The story of Jesus tells us how far God will go on behalf of guilty sinners. He sent His Son to the lowest place on earth, to the bloody cross of Calvary for us. And out of that shame, He fashioned our salvation. As Jonah was in the belly of the great fish for three days, Jesus was in the heart of the earth for three days. As Jonah came out of this, so did Jesus too, because death could not hold Him.

That should move us to repentance. Because the truth is that you and I will never go through what Jonah went through because Jesus went through it for us. It's a display of God's grace. For anyone who struggles in a pit feeling alone and forgotten, God's grace reaches out and says, Jesus has paid the price. The purpose of what happens to Jonah was to bring him to see his need of God, the God who will rescue him and give him new life.

There was a need for him to see the grace and mercy of God. It's the same for us. We need to see the mercy and grace of God. And being stuck in a pit should lead to a couple of responses in our heart: humility and confidence. Now people usually have one or the other, don't they?

I have humility because I know how bad my sin is, how badly I need salvation, but I'm not confident that God will forgive me because it's so bad. Or I'm confident before God because I believe I deserve it. That makes me proud. But the gospel is the only thing that gives us both. I have humility because I know the depth of my sin, but I have confidence because I understand the depth of God's undeserving grace, love, and mercy that comes my way.

God getting us to a place where we can see and understand sometimes can be a painful process for us to get to that point, like it was for Jonah. But now Jonah gets it. He knows the depth of his need. He knows the depth of God's undeserving love.

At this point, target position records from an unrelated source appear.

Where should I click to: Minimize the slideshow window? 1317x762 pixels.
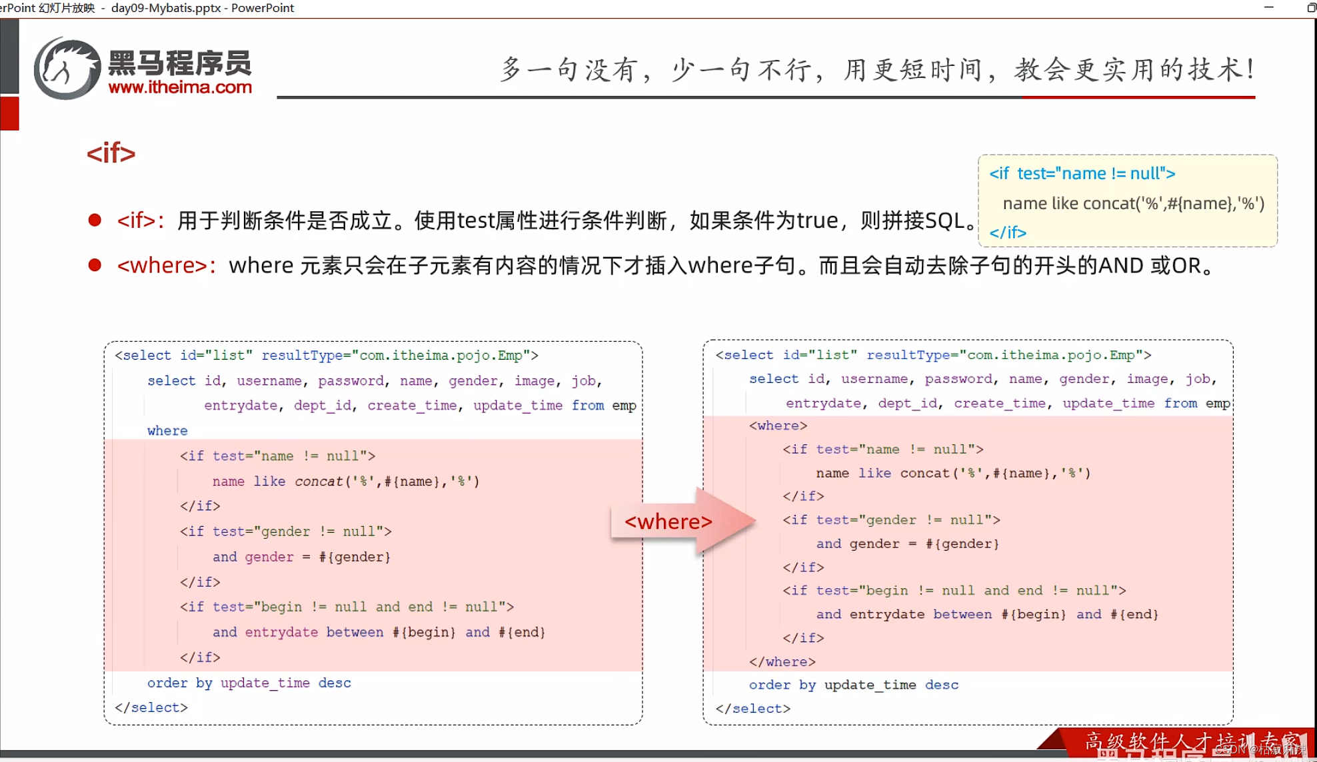coord(1268,7)
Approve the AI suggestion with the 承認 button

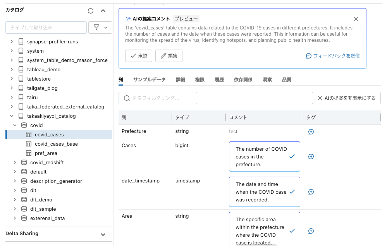(x=138, y=56)
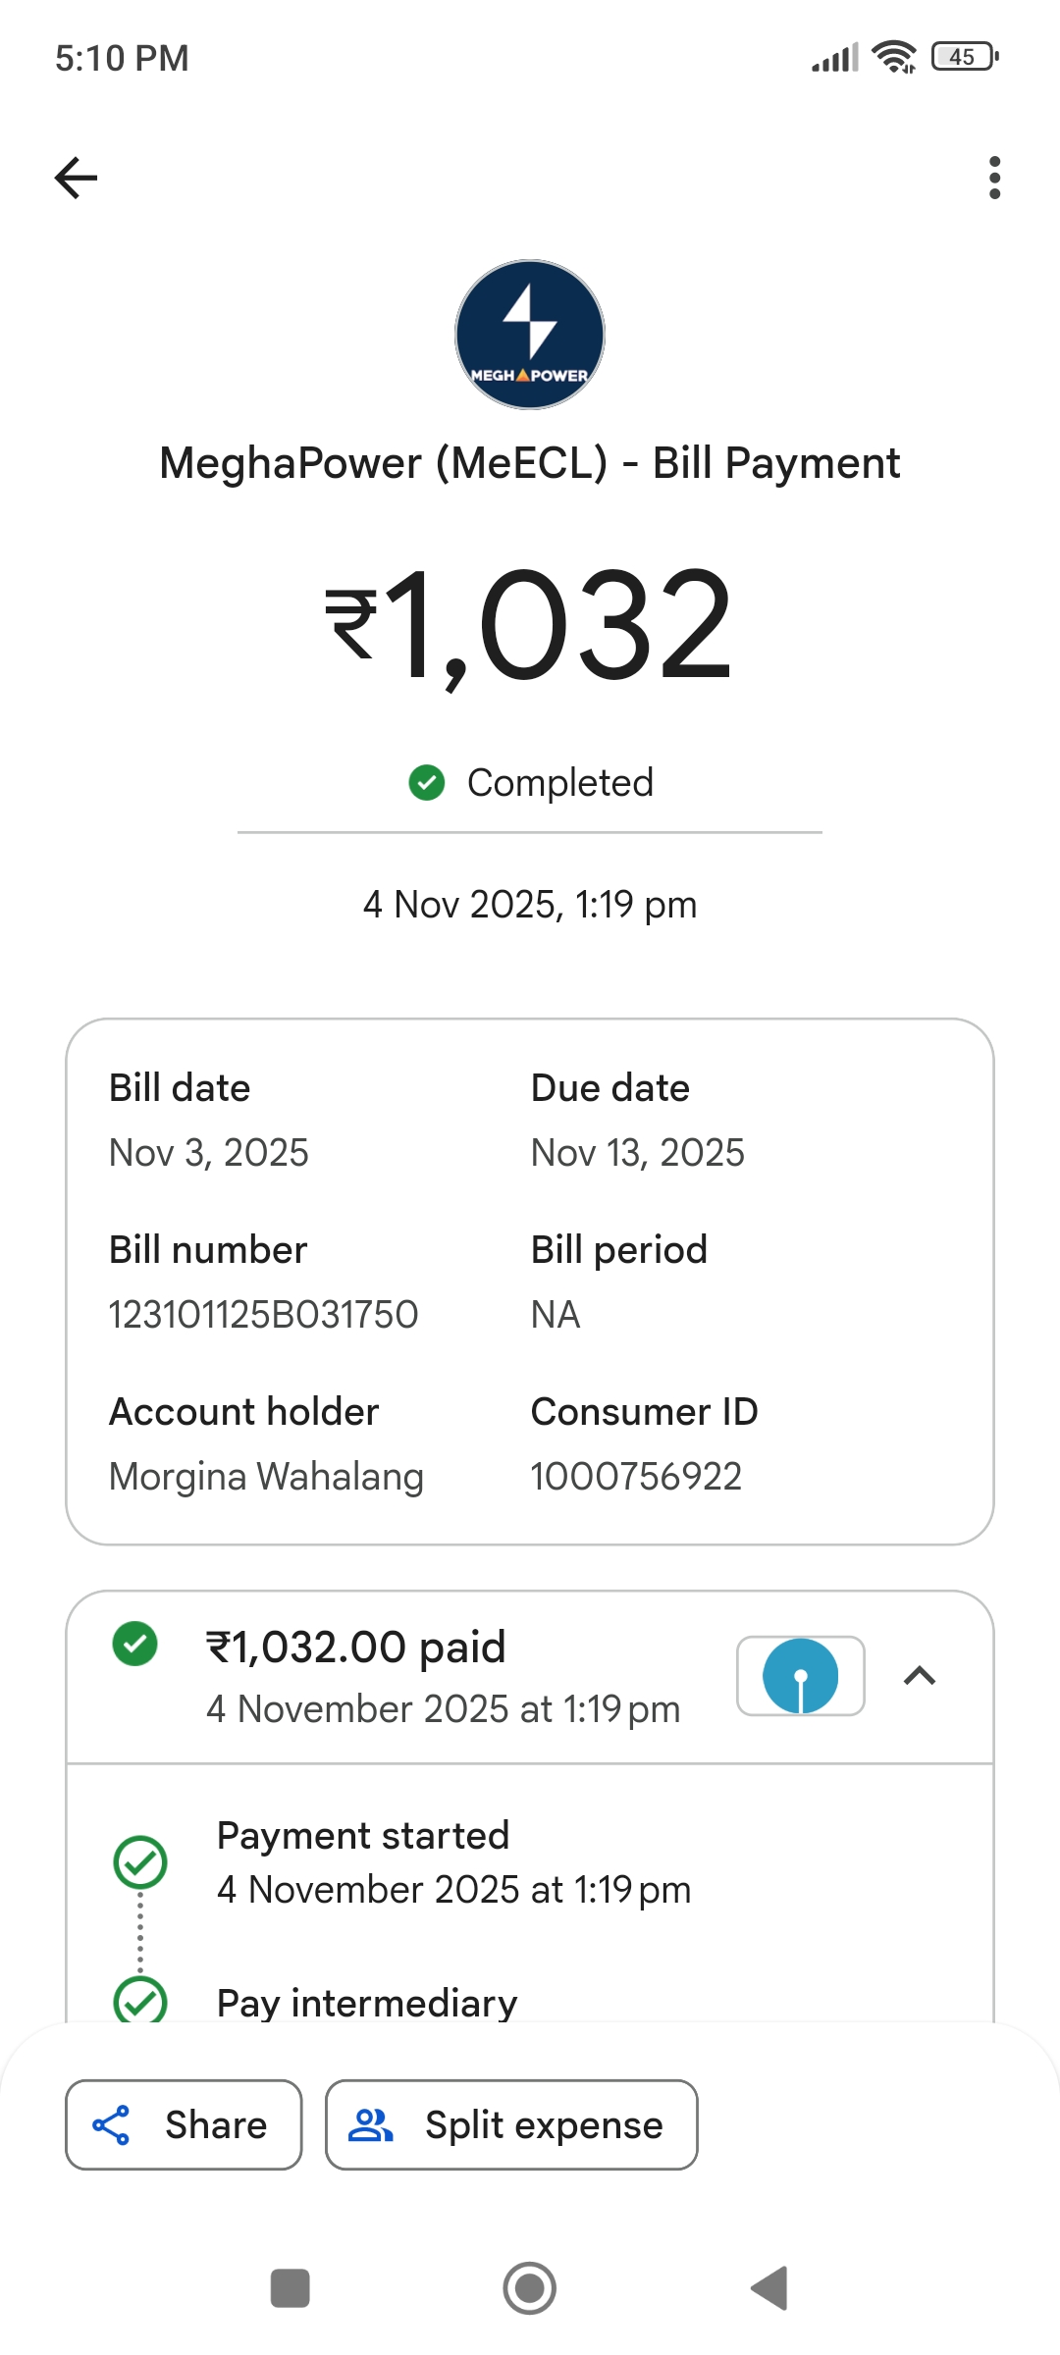Viewport: 1060px width, 2355px height.
Task: Open the three-dot overflow menu
Action: pos(994,178)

I think there are times when we possibly exclude ourselves from God's grace. We don't think we deserve it because we're stuck in a pit, a pit of guilt or shame or misery. But God doesn't tell you that you're excluded from that offer. The grace of God is amazing. It welcomes the worst of sinners into the courts of heaven.

We have that greater deliverance from sin. We may be delivered from our circumstances in this life, maybe not, but we're delivered from sin. And it's better to be united with God even if it's in the belly of a fish than to be on dry land without Him. So the real pit is being anywhere apart from God. To the self confident, super religious, to the ones who are feeling alone and forgotten, God's grace reaches out and says, Jesus has paid the price.

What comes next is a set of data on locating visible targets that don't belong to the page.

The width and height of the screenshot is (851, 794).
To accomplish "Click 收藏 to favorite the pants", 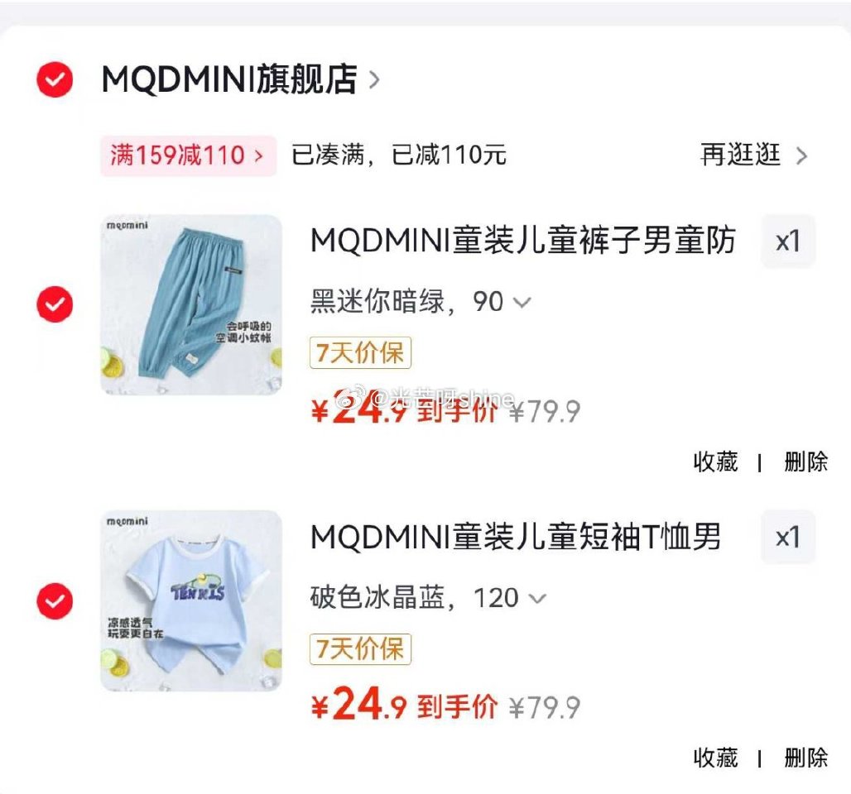I will [x=715, y=463].
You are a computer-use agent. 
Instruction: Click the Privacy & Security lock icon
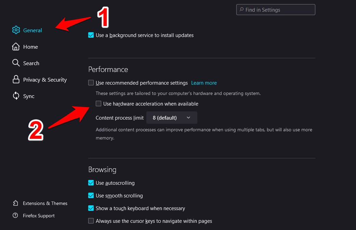pyautogui.click(x=16, y=80)
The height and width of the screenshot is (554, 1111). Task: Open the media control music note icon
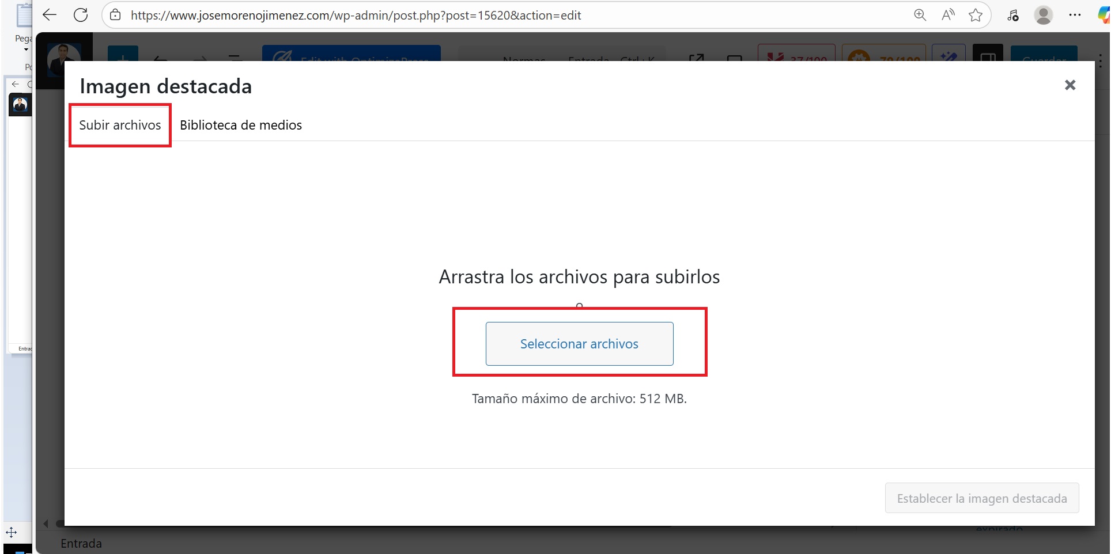[x=1012, y=16]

All you need to do is come to Him. Let's pray together. God, we praise You for Your salvation. Though we know that each of us have rebelled against You, that we deserve eternal separation from You, we deserve judgment because we have rebelled against Your holy righteous hand, we praise You for Your unrelenting mercy and grace, for Your pursuit of us even when we found ourselves in the wrong place. Some of us may be there right now, finding ourselves at a low point, experiencing the consequences and distress associated with our sin and rebellion.

Lord, may they know that You don't give up on people. You pursue Your people, that we can't outrun Your grace or Your mercy. The call is to turn back to You. Jesus, we praise You for making salvation possible for us, for hearing our cries for mercy, for saving us from sin through Your death on the cross, through Your resurrection from the grave. And, Lord, salvation belongs to You, and we praise You for Your salvation.

We pray for the spread of that word of salvation. May it go through us as Your people here today, and may we share it with those around us. May we share that You, O God, are gracious and merciful, slow to anger, abounding in steadfast love, and that You'll save those who put their hope and trust in You. We rejoice in that now, and we thank You for Jesus, in whose name we pray. Amen.